Before she arrived to the location to look at the trailer, she already had her heart set on buying it. This would be the major turning point for her. Despite its frame falling apart and holes in both the ceiling and floor, she loved it.
“I had to have it,” Webb said. “It felt crazy.”
With plans of tearing out the original interior from the ’60s and transforming it into a mobile coffee shop, she would call it “Drifter Coffee.”
After growing up in a family of women entrepreneurs and working for the family business for most of her life, Webb explored Central Michigan University’s campus looking for something different. Nonetheless, with a helpful nudge from a friend to enroll in an entrepreneurship class, Webb’s knack for working in the small business field would soon follow her into her academic career and change everything.
“In the class, we were asked to develop a business plan, and I picked coffee shop,” Webb recalls.
After delving into the assignment, she found that balancing accounting, finance and planning was exciting for her. The more business classes she took, the more it solidified it for her.
“This is what I was meant to do,” Webb said.

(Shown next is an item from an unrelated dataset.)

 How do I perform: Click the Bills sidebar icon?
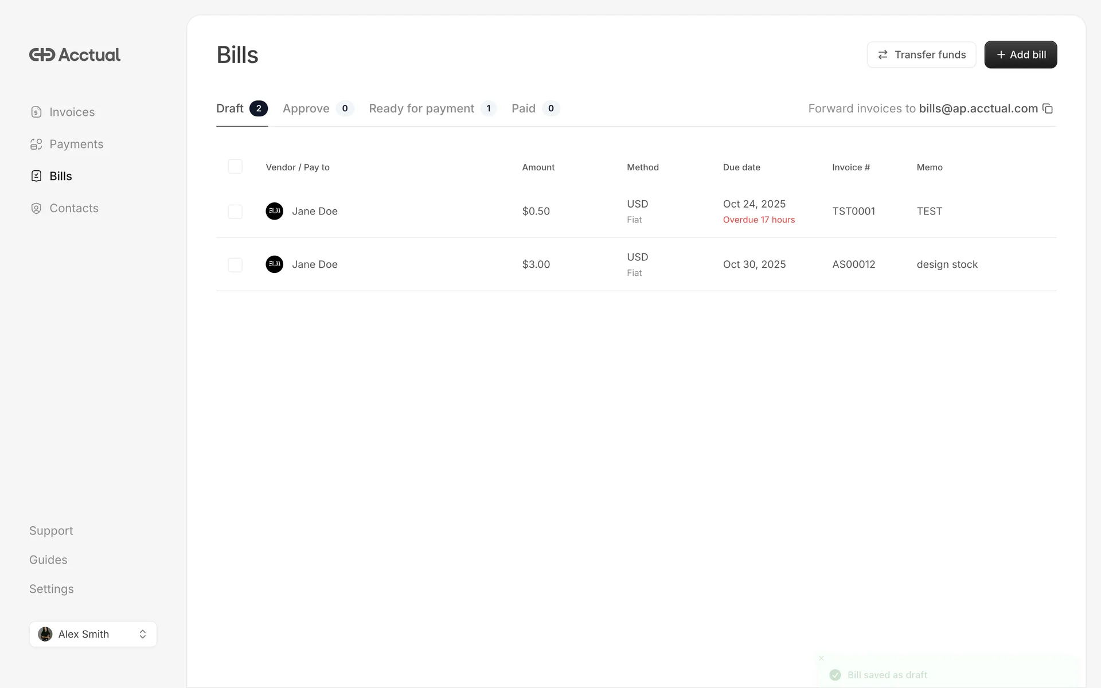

After taking an internship at a coffee shop, Webb sought to further expand her knowledge on coffee and business managing. It wasn’t long before she found herself employed at the local coffee shop, Kaya Coffee House.
Webb became emerged in the business, watching the owner, Elly Cotton, closely to learn what kept Kaya running smoothly. Behind-the-counter friendships sparked when Webb became especially close with Chelsea Hohn, who is now her creative partner for Drifter Coffee.
“I never thought I would start a business with anyone else,” Webb said. “Chelsea just balances me out. Both working at Kaya, we know it is all about good vibes. We have it figured out how to be a happy barista in a place that serves all different types of people.”
After earning her degree at CMU, Webb was ready to take her business plan more seriously. As she spread the news about buying the trailer and Drifter Coffee, a swarm of friends, family and community members offered their assistance any way they could.
“Our team is a network of people from CMU,” Hohn said. “We have a lot of people that we are able to talk to and their opinions and reactions are really helpful.”
Webb and Hohn quickly learned there is healthy competition meant to be mutually beneficial between the citizens of Detroit and the small business owners. People buy locally, others become employed and revenue is generated.
“There is no one that we have encountered that has tried to cut us down because they don’t want us to succeed,” Hohn said. “Everyone is very encouraging.”
Luckily for Webb, there will never be a shortage of coffee as she pushes through to her official opening of Drifter Coffee at the end of May.